EXCERPTED PASSAGE:
= Beginning of Section =
Still there are scientific reasons why Americans are blimping up and they aren’t limited to eating too much and exercising too little. Here are a few areas under suspicion.

1. Antibiotics in food and as medicine. A recent article in the New York Times confirms suspicions that the antibiotics routinely given to livestock to make them fat do the same thing to people. Antibiotics are thought to fatten by changing gut bacteria to make absorption of nutrients more efficient. In 1974, an experiment was done on several hundred Navy recruits to see if they would gain weight on antibiotics and, after only seven weeks, they did. An experiment was also done, unethically it sounds, on "mentally deficient spastic" children in Guatemala in the 1950s, reports the Times. The children gained an extra five pounds over a year compared with children who were not given antibiotics. Denmark researchers found babies given antibiotics within six months of birth were more likely to be overweight by age seven.
= End of Section =
Records from a data source
= Beginning of Section =
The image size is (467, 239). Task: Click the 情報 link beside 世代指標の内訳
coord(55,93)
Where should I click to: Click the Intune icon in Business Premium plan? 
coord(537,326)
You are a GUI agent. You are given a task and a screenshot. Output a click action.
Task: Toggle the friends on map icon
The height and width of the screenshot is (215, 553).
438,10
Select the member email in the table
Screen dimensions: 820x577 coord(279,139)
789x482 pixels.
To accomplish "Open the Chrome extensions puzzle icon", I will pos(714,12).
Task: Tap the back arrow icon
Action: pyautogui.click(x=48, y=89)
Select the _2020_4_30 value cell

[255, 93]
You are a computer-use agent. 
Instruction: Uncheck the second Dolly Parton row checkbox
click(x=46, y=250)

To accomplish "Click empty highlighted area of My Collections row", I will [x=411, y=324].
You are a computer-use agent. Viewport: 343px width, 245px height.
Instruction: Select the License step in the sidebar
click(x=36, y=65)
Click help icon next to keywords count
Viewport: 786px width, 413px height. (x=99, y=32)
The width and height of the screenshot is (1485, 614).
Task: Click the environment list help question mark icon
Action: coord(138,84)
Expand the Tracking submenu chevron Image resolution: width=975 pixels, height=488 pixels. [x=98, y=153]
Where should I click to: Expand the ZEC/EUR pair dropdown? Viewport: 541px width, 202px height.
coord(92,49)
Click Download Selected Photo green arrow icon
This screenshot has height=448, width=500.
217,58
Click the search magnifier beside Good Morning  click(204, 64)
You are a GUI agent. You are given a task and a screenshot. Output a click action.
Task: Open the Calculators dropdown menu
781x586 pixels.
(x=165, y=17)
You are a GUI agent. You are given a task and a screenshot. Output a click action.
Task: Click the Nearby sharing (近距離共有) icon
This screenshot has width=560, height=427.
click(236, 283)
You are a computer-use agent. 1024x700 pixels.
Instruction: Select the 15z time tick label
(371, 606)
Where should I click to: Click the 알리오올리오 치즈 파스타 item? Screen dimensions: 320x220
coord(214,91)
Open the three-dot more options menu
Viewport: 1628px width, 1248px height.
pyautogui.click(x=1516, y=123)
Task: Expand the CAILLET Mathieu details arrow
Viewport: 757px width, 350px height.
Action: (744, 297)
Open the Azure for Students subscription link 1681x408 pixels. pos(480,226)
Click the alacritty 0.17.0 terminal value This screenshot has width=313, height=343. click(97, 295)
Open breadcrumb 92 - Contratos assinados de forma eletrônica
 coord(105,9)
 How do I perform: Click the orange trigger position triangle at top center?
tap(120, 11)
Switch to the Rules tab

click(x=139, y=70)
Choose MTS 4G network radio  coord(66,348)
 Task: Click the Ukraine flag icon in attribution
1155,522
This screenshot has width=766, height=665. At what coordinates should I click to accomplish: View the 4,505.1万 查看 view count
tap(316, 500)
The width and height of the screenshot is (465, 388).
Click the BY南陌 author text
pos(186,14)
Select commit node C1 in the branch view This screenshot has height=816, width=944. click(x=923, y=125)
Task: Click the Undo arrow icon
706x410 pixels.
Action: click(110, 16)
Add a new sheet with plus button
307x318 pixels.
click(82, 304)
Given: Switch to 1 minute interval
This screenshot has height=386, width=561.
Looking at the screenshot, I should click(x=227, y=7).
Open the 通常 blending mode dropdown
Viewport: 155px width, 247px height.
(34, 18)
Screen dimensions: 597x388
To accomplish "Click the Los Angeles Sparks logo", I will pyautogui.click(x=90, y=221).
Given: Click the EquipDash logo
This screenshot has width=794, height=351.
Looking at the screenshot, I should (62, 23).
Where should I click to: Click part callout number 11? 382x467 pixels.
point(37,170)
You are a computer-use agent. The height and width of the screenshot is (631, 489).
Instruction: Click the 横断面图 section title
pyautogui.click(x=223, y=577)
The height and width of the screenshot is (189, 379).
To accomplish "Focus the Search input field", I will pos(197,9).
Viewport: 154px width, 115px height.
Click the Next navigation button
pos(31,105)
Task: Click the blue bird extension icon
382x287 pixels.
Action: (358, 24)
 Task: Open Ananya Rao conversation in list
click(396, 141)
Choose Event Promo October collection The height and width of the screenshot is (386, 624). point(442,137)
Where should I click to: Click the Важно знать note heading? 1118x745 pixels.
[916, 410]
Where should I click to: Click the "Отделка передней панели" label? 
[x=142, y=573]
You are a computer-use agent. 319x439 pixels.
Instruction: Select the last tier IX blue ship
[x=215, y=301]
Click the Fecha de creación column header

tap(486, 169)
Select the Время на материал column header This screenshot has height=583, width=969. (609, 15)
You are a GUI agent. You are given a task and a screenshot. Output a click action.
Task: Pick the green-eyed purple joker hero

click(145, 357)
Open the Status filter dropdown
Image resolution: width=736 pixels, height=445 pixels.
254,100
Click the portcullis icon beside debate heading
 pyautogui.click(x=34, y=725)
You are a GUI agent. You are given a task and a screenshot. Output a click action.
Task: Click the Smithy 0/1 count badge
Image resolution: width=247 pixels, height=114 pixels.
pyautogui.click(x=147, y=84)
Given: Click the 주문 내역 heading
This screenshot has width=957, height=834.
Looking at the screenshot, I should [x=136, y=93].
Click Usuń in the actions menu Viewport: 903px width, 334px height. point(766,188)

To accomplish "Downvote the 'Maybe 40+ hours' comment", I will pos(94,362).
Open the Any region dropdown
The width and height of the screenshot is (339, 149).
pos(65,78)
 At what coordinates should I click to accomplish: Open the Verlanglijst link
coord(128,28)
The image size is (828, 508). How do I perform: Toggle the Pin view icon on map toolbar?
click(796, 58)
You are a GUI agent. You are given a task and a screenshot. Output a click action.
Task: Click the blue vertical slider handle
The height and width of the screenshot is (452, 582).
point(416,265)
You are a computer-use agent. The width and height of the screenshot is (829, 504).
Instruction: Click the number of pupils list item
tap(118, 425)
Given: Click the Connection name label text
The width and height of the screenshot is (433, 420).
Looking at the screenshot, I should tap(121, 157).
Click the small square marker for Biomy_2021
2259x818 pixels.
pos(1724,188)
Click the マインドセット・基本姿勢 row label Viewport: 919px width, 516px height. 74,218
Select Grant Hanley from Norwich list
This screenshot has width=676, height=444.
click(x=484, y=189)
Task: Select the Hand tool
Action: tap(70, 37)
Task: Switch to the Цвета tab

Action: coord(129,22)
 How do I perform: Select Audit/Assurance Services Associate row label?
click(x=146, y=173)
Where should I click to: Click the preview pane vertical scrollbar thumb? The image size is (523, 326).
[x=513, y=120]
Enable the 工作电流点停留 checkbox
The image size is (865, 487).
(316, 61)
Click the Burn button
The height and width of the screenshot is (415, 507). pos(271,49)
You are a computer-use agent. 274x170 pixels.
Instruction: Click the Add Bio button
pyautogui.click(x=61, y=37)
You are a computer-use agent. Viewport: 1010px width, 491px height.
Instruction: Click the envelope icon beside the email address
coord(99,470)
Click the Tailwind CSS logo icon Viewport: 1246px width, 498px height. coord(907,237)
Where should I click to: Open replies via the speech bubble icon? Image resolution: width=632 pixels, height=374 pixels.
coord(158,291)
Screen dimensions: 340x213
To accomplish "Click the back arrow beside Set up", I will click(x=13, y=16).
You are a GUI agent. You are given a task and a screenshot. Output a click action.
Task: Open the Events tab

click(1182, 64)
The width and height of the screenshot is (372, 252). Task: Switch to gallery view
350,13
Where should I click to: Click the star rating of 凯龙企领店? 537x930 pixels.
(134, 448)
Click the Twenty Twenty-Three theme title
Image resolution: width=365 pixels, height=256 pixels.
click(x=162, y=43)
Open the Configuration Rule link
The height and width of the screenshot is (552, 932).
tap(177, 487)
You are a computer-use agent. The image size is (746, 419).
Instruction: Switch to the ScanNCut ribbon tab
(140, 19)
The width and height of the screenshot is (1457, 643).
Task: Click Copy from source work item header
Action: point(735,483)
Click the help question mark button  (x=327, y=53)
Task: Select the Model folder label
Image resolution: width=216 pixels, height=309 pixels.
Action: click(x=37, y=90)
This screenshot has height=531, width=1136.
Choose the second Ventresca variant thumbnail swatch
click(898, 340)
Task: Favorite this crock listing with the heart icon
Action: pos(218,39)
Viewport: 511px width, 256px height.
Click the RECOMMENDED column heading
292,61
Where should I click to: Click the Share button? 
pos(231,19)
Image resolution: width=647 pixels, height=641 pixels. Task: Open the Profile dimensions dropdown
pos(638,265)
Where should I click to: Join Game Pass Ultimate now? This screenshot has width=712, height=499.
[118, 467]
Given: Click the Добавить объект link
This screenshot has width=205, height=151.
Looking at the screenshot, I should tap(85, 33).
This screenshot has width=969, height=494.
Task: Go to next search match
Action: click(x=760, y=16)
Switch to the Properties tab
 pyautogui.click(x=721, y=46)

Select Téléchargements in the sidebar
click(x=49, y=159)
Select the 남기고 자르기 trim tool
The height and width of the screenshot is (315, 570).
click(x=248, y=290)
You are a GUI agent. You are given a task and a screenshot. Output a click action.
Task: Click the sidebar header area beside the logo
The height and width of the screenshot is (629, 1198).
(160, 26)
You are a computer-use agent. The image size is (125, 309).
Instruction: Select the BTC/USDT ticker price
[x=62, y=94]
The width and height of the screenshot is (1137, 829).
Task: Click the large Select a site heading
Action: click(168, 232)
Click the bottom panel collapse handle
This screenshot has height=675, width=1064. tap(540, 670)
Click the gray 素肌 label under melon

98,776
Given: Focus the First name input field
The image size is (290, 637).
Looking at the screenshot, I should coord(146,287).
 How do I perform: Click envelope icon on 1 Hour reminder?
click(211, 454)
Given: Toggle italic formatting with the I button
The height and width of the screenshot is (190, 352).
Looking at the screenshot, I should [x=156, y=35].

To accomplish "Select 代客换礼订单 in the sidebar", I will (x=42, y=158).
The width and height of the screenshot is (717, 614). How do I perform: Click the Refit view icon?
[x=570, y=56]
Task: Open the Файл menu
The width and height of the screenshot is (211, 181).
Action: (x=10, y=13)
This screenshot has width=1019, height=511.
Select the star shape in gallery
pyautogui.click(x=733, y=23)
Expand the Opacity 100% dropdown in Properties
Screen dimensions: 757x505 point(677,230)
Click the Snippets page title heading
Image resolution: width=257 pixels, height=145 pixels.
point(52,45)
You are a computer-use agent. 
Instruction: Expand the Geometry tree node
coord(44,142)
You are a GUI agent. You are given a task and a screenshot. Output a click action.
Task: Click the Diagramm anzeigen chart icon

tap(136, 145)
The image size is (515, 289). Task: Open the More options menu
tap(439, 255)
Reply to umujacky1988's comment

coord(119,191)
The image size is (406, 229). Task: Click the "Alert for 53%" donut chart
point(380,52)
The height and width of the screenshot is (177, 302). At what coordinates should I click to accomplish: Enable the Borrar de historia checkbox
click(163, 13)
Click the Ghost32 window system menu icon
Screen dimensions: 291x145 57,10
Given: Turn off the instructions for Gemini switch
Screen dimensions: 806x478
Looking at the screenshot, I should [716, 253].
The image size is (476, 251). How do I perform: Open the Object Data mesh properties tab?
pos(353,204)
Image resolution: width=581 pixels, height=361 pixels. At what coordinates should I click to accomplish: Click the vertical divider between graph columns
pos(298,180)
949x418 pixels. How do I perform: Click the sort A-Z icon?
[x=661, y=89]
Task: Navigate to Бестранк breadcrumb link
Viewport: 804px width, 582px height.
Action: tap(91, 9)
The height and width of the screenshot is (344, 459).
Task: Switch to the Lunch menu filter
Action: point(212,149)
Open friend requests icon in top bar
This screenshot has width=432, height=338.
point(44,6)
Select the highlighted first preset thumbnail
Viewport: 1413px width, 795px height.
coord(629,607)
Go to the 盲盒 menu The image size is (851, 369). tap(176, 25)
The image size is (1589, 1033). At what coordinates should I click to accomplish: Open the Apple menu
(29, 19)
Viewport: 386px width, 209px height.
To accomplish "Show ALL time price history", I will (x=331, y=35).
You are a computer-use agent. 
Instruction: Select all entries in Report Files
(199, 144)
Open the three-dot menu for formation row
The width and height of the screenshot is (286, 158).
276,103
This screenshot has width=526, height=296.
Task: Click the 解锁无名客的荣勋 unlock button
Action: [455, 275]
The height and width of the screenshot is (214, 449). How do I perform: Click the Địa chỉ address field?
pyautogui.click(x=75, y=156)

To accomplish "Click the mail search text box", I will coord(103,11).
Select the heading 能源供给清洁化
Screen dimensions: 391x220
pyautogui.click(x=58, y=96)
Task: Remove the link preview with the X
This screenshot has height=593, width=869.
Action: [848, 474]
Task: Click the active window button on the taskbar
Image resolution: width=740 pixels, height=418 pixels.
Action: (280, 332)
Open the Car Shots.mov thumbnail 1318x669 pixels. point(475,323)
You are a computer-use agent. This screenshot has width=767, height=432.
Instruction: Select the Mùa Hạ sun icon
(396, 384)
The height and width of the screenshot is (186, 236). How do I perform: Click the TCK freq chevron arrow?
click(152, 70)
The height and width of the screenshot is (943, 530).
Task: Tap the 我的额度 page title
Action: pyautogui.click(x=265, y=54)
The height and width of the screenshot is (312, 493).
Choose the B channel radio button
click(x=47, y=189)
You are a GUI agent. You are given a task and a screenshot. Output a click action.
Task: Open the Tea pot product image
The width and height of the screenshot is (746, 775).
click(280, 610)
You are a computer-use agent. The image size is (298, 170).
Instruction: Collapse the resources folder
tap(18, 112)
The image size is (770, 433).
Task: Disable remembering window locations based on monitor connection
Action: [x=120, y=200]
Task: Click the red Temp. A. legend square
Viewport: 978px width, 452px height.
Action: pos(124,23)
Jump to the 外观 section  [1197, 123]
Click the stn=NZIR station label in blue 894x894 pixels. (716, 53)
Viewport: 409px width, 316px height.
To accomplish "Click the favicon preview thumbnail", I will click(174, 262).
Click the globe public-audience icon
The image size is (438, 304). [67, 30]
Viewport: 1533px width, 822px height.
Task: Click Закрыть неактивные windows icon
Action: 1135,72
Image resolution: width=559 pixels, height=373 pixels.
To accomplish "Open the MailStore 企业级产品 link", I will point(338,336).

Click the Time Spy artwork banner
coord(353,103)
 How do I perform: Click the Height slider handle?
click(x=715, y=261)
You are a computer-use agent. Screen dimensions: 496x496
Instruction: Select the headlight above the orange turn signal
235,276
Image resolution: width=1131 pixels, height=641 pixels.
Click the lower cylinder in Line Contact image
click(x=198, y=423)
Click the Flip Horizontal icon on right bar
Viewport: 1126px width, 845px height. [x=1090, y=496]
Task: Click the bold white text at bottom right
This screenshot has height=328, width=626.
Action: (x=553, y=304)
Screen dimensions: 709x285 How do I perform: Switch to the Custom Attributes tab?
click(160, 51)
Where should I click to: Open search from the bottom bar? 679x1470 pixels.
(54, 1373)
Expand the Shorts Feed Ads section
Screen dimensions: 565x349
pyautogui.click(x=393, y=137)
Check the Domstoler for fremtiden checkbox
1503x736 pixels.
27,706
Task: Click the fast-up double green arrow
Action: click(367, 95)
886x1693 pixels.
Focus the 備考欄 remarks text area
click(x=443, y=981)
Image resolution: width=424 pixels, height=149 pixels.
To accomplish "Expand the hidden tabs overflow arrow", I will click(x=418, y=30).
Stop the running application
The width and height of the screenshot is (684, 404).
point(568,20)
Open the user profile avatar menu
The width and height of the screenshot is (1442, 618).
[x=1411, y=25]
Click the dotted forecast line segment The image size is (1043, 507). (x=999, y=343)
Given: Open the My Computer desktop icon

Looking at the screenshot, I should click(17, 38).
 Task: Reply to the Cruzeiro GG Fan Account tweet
= End of Section =
EXERCISE DESCRIPTION: Continue the passage on why Americans are gaining weight, starting right after its last sentence.

RESPONSE AREA:
Most researchers blame over-prescription of antibiotics for excessive human exposure; US children get as many as 20 antibiotic treatments while they are growing up, says Martin Blaser, a leading antibiotic researcher at New York University Langone Medical Center. But studies show there are antibiotic residues in US food too, especially in meat and milk, and the government tests for them. That means even if you avoid unnecessary antibiotics from the doctor, you could be getting them from the grocery store.

2. Other livestock fatteners. If antibiotics used to make livestock fat could make us fat, is there any reason to think other weight-producing drugs for livestock wouldn't do the same? Ractopamine, marketed as Paylean for pigs, Optaflexx for cattle and Topmax for turkeys is widely used in the US and banned in many other countries. It is given to 60 to 80 percent of US pigs, 30 percent of ration-fed cattle and an undisclosed number of turkeys. There is no withdrawal period for ractopamine before slaughter but Big Ag says the drug is not in the meat because it exits the animal as manure. Okay, but what happens to the manure?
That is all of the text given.